Surgery Risk Prediction

What if we can predict and choice our surgery date?


People visit the hospital when they have problems with their bodies. Medical staff prescribe various prescriptions to patients and, in some cases, proceed with surgery. Patients who have undergone surgery fully recover and return to their daily lives after surgery, but some patients have problems after surgery, so they visit the hospital again and proceed with secondary treatment.

This study analyzes the causes of these postoperative secondary problems, namely the occurrence of Surgical Site Infection(SSI).

Risk Factor Analysis

"Will the higher the number of doctors who participated in surgery, the higher the SSI rate?"

"Will the longer the operation time, the higher the SSI rate?"

We want to analyze the correlation between the surgical environment in the hospital as above and the SSI rate to derive the results of which environment the SSI rate is high.

"Which day of the week would perform surgery have a high rate of SSI?"

"Will the higher the temperature and the higher the humidity, the higher the SSI rate?"

We intend to analyze risk factors not only for the surgical environment in the hospital but also for the environment outside the hospital. It analyzes the correlation of SSI occurrence according to the weather on the day of surgery and the weather after discharge after surgery.

Surgery Date Prediction

"It is recommended that three doctors participate in the operation."

"It is better to proceed with the surgery next month rather than this month."
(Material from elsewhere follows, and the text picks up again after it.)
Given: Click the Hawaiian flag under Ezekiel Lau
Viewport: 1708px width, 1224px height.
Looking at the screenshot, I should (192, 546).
In the case of weather, it informs people of future changes in advances so that they can prepare in advance. Similarly, we intend to develop a model that can predict ans inform them of which day the SSI incidence is the lowest to perform surgery. To this end, we derive the surgical environment with the lowest SSI incidence through the above risk factor analysis, and develop a model that predicts the optimal surgical date through time series data combined with it.